A lie intertwined with a truth. The braid was flimsy and surely enraged the men that surrounded her. But if she was to die anyway, the least she could do was to die with her dignity.
Meyrick punished her insubordination with a heavy strike to her cheek. Orpheia’s body flung to the side, tugging hard against the chains that pinned her down. Her tears fell silently, as the pain was growing too much to handle. She was wrapped in it, mummified, as if it were a heavy coat. She could no longer remember what life was like without agony.
“This is healthy? This? This is disgusting!” Meyrick roared. He thrust his fingers between Orpheia’s legs and grabbed a tight enough hold of her petals to make her groan. Meyrick pulled her sex apart with his fingers, forcing those around to bear witness of Orpheia’s shame. But instead of crying out in sanctified horror, the men all furrowed their brows in confusion. Even Father Grimshaw took pause. His mouth drooped open in shock.
“She has dried,” the priest announced. “The woman bleeds no longer.”
Meyrick froze for a moment to soak in the news. He ran his fingers between Orpheia’s sensitive lips, then examined his hand to find that they were perfectly clean.
“She bleeds no longer,” he muttered quietly under his breath, repeating Grimshaw’s declaration. He turned his head up to the cloudless sky and let out a roar of laughter. “Sol has cleansed her! He hath taken mercy upon this woman, Father! He’s blessed our matrimony. The wedding will commence this very night!”
Uncertainty crept through the air like a heavy fog.
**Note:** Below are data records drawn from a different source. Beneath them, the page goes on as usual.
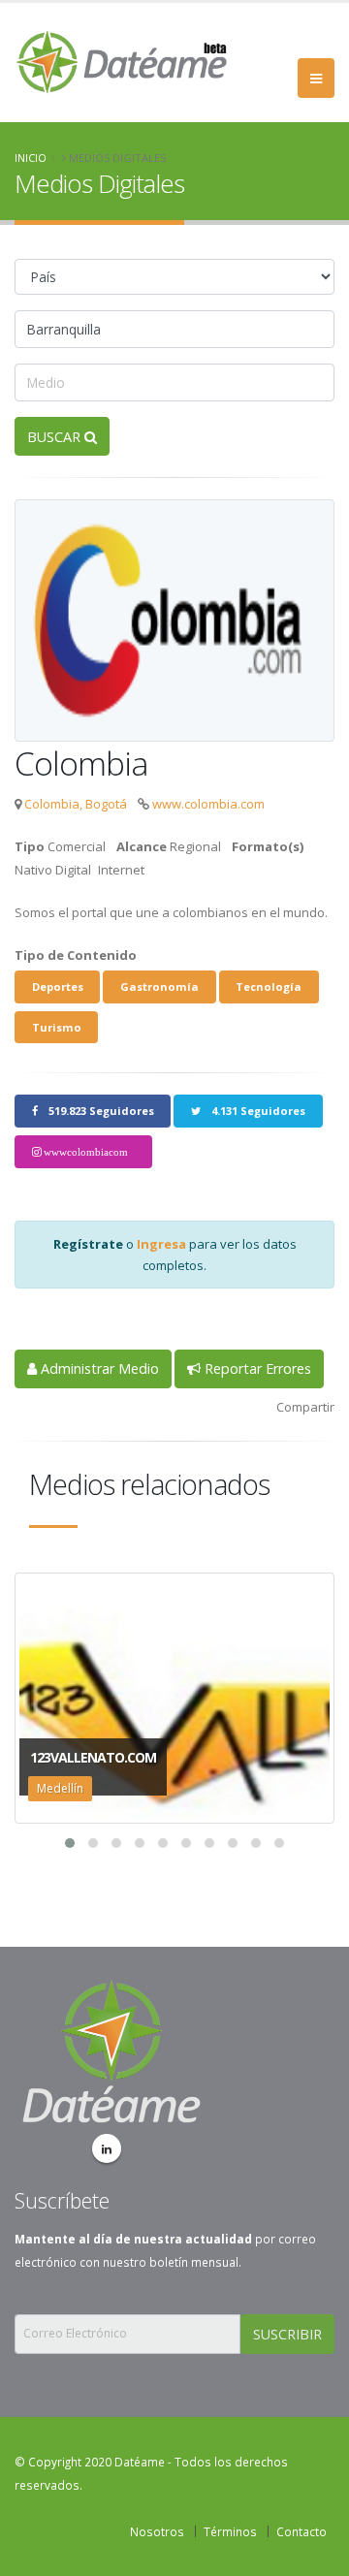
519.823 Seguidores (100, 1110)
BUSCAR (55, 437)
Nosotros (157, 2531)
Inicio (31, 157)
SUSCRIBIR (287, 2334)
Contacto (301, 2531)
Mumbles and whispers flooded out from the mouths of priests, altar boys, and soldiers. The gossip spread down the street, falling upon the ears of the loudest of the town criers. Before Father Grimshaw, whose face was once the color of a clean gravestone, could fully turn as red as a bleeding rose, the city awoke with the glorious announcement.
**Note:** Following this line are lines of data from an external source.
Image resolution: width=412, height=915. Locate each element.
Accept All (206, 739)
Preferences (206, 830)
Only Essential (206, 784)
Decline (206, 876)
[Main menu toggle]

Sol has purified a devil woman. A spectre of Umbran birth. She is to be the kingdom’s new queen beside King Meyrick; a shining symbol of sanctification.
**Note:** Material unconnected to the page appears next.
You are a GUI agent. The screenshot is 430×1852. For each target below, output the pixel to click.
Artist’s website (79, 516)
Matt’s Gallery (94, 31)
“Your Highness, please!” Father Grimshaw cried. He raised his flogger to the air, attempted to remind the king of all the damning evidence that stood against his bride. “Do not fall for this witch’s spell once more! Look at what she has done to us! This could ruin everything!”
Nothing the priest blurted out could stop Meyrick from releasing Orpheia of her shackles. His ire had almost completely disappeared as he untied his blood-soaked cape and wrapped it around Orpheia’s frail body. She did not put up a fight. Instead, she leaned into his touch, whispering her gratitude as Meyrick hoisted her into his arms. She would have to sing his praises if she wished to be kept alive.
“Prepare the basilica,” Meyrick ordered the priest. “There is much to be done before nightfall. I am to wed this woman beneath Sol’s last breath of day and bed her before his return on the morrow. She will bear my seed come dawn. Should these wild disappearances cease, we will know for certain that Sol has cleansed her.”
“And should they continue?” Father Grimshaw snapped back.
“She will remain under close inspection until a healthy heir has been born. Afterward, you may do with her flesh as you please. Until then, Father, this woman belongs to me.”
Father Grimshaw’s jaw locked so tight that it nearly shattered his teeth. He swallowed his pride, letting it fall slowly and painfully down his throat, before he bowed his head in subservience. “As you wish.”
“Prepare the people for what is to commence. Tonight will be one for the history books. This is a day of celebration, Father. For our many years of patience and planning have finally come to reward us. This kingdom will be ours to rule together.”
Curiosity gripped Orpheia’s eavesdropping ears, but she was far too weak to open her mouth to ask for answers. Her eyelids grew heavy when Meyrick began his trek back to the palace. He gripped her tight, pinning her body so close to his own that her joints began to pop. Meyrick spoke without looking at her, for his gaze was settled on the future before him. A bright future indeed.